AI in Production -- Part 8
Production Readiness: The Complete AI Feature Checklist
The Question
Seven articles. Resilience, observability, cost, governance, integration, testing. A lot of patterns and a lot of code.
Now someone asks: is the AI feature ready to ship?
Most teams answer that question by feel. It seems to work. The demo went well. The happy path is fine. Ship it.
That’s how you end up with the problems from article 1 — the gap between demo and production. The demo is always fine. Production is where you find out what you missed.

A pre-flight checklist removes the “feels ready” problem. Pilots don’t skip the checklist because the plane looks fine. They run it every time, because the cost of missing something is too high.
This is that checklist. Not a summary of the articles — a structured review you run before any AI feature goes live. Organised by domain, with a yes/no answer for each item. If you can’t answer any of these, that’s the one to fix first.

The Checklist
Resilience (Article 2)
The AI provider will have incidents. Your feature must survive them without taking the rest of the application down.
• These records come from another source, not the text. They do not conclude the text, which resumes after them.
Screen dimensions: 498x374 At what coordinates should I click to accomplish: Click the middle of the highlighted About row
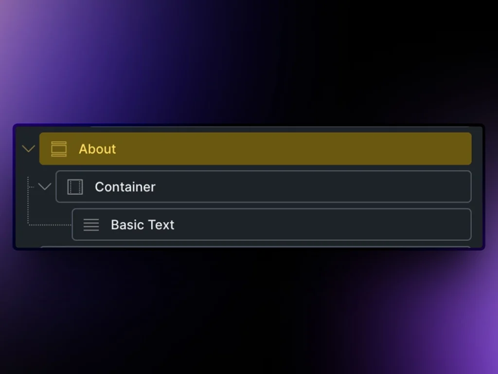click(x=255, y=149)
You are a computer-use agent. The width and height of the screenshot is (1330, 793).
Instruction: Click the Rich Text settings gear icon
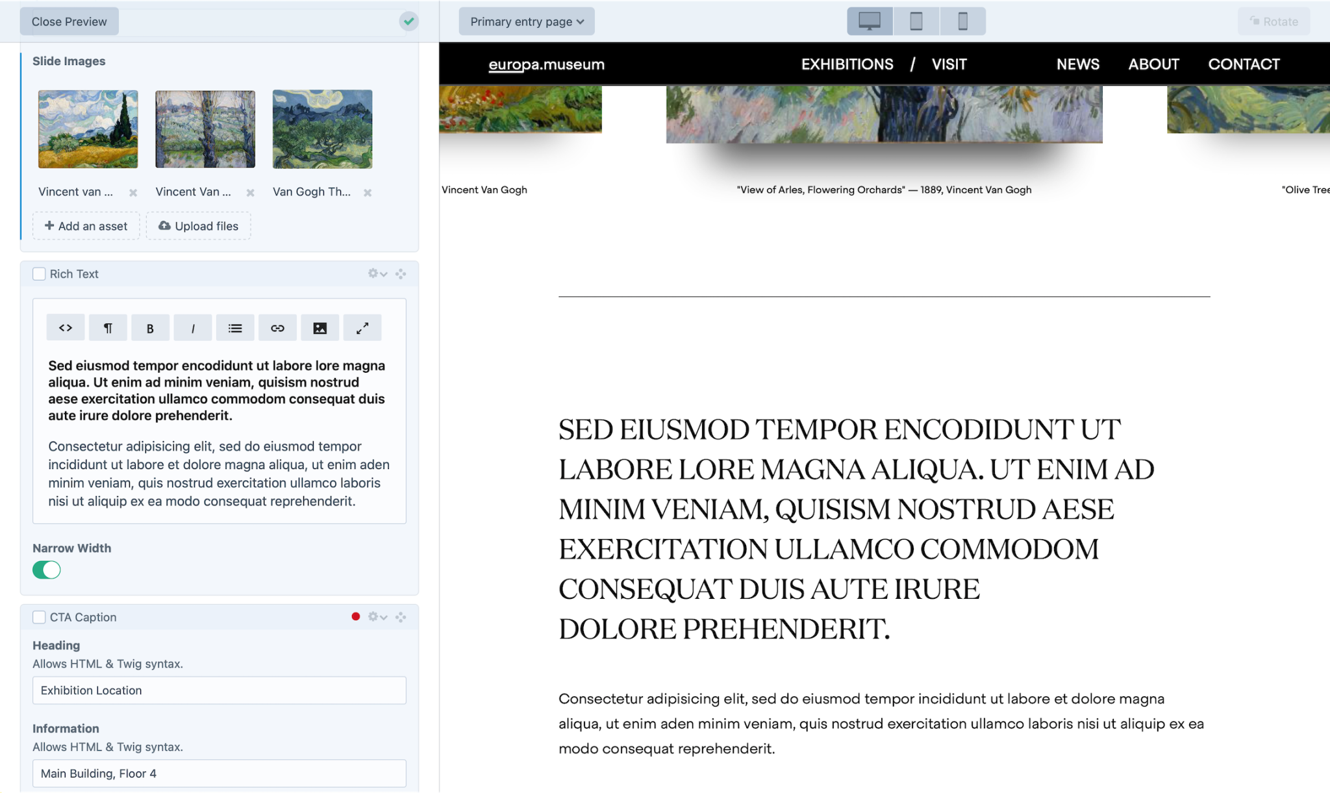tap(373, 274)
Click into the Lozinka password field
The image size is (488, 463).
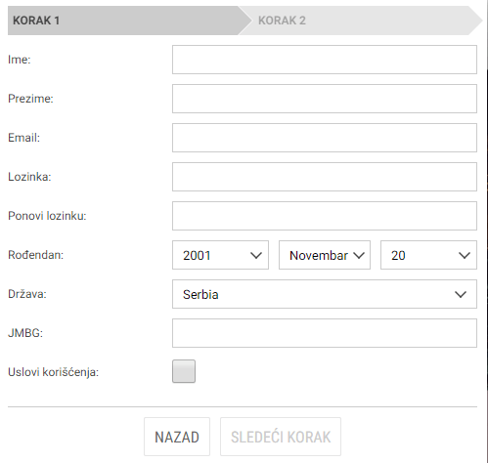(325, 177)

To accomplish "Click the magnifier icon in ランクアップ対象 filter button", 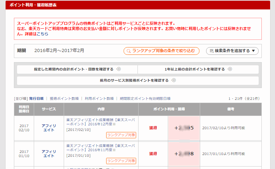I will pos(128,51).
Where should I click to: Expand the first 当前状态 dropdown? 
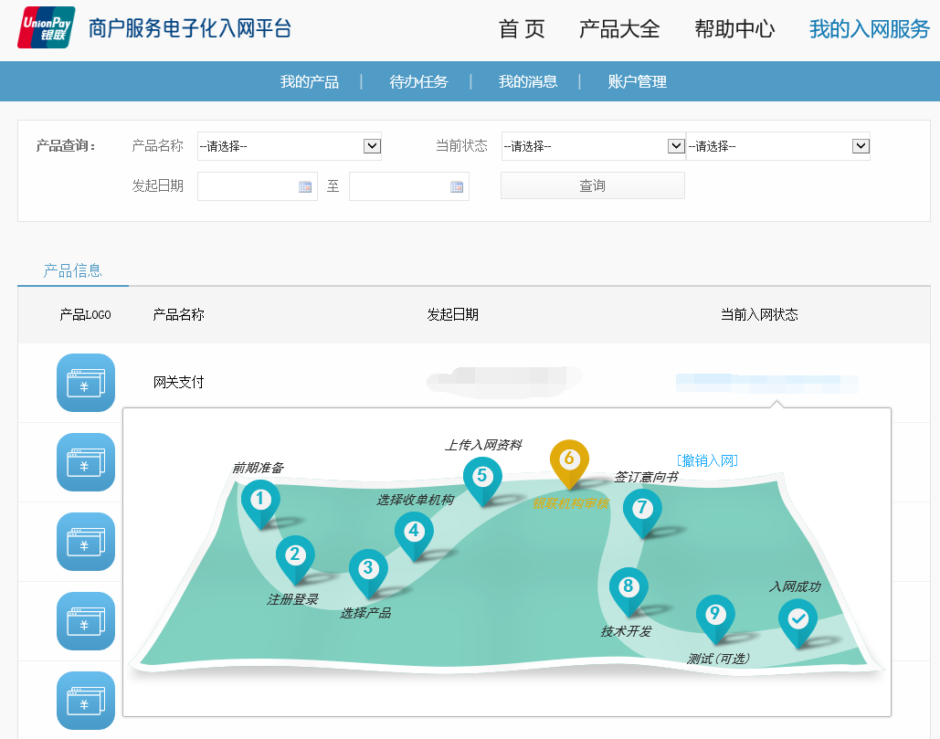(x=676, y=146)
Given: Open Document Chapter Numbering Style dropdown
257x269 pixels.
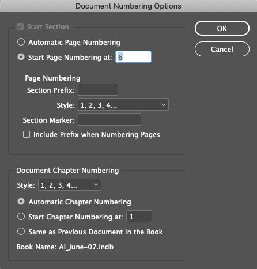Looking at the screenshot, I should (70, 185).
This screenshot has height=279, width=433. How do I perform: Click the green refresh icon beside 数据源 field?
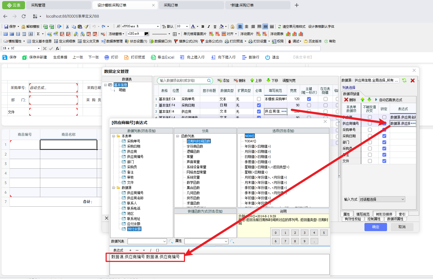(404, 80)
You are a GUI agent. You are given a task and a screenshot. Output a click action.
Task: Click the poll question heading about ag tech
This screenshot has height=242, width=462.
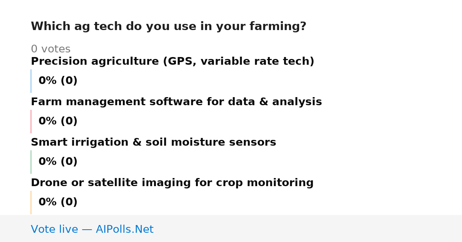coord(169,27)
- Timeout set — every AI call has a hard timeout. Not just the HttpClient default — a Polly timeout that fires before the network timeout.
- Retry on transient errors — you retry on 429 and 503 with exponential backoff. You do not retry on bad responses or empty results.
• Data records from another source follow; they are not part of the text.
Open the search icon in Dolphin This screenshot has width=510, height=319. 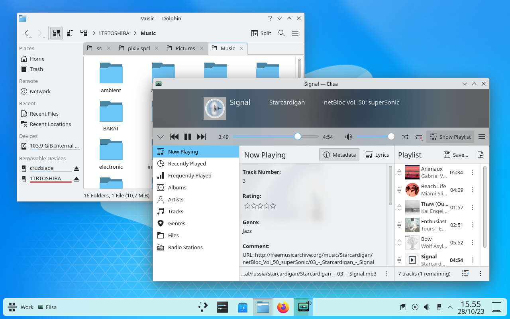click(281, 33)
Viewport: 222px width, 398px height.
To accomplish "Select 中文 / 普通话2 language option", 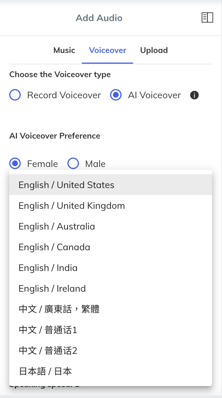I will pyautogui.click(x=48, y=350).
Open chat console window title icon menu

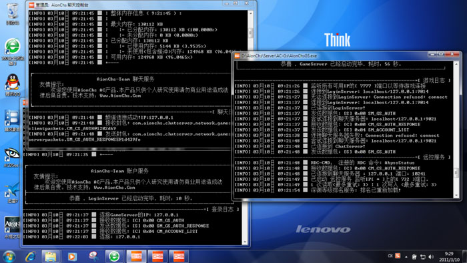31,5
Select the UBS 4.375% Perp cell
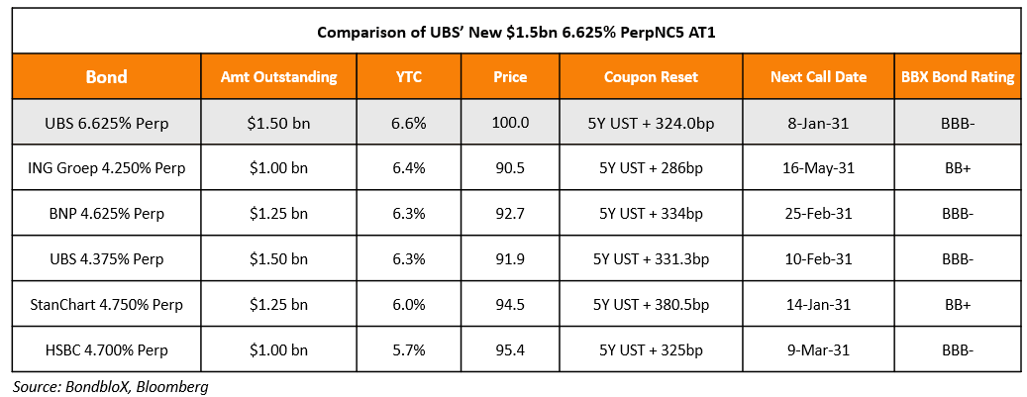Image resolution: width=1027 pixels, height=397 pixels. pos(107,258)
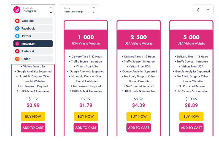The image size is (219, 141).
Task: Click the large Instagram icon in selector
Action: [x=17, y=10]
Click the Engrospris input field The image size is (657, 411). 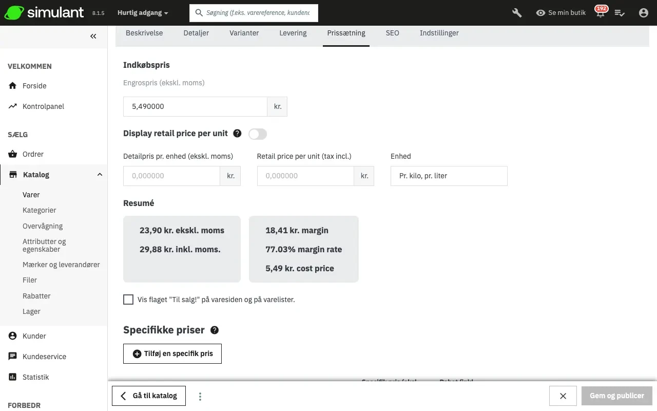pos(195,106)
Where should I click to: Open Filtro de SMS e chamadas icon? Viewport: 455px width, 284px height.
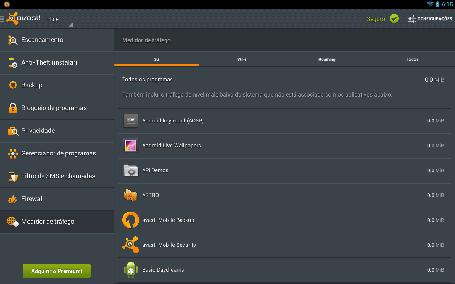12,176

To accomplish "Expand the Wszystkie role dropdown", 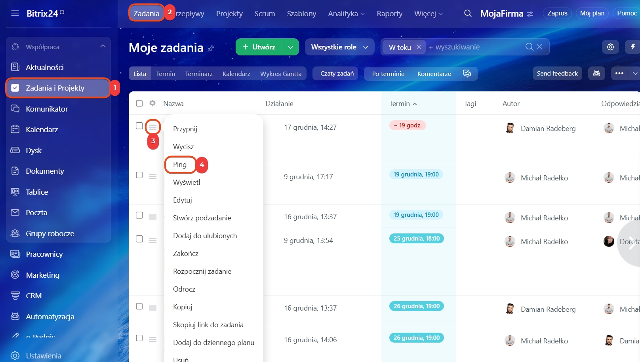I will (339, 47).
- Circuit breaker configured — after a threshold of failures, the circuit opens. You know the thresholds (failure ratio, sampling window, break duration).
- Fallback returns null, not an exception — when the circuit is open or retries are exhausted, the service returns null. It does not throw. Callers handle null gracefully.
- AI outage affects only the AI feature — if the AI provider goes down completely, users can still read, write, and use the rest of the application. The AI feature shows a “temporarily unavailable” message. Nothing else breaks.
- Fallback path tested — there is an integration test using a fake HTTP handler (503) that confirms null is returned, not an exception.
Observability (Article 3)
If something goes wrong in production, you need to know about it before users tell you.
- p95 latency tracked — you track p50, p95, and p99 latency for AI calls. You do not rely on averages. There is an alert if p95 exceeds your threshold.
- Token usage recorded — prompt tokens and completion tokens are recorded per request. You have a baseline. A 20% deviation triggers a review.
- Fallback rate monitored — you track how often the fallback activates. Above 2% triggers an alert.
- Outcome breakdown visible — you can see the split between
success,empty_response,circuit_open, anderrorat any time. - Suspicious responses logged — responses that are too short, or that start with refusal patterns, are logged for review.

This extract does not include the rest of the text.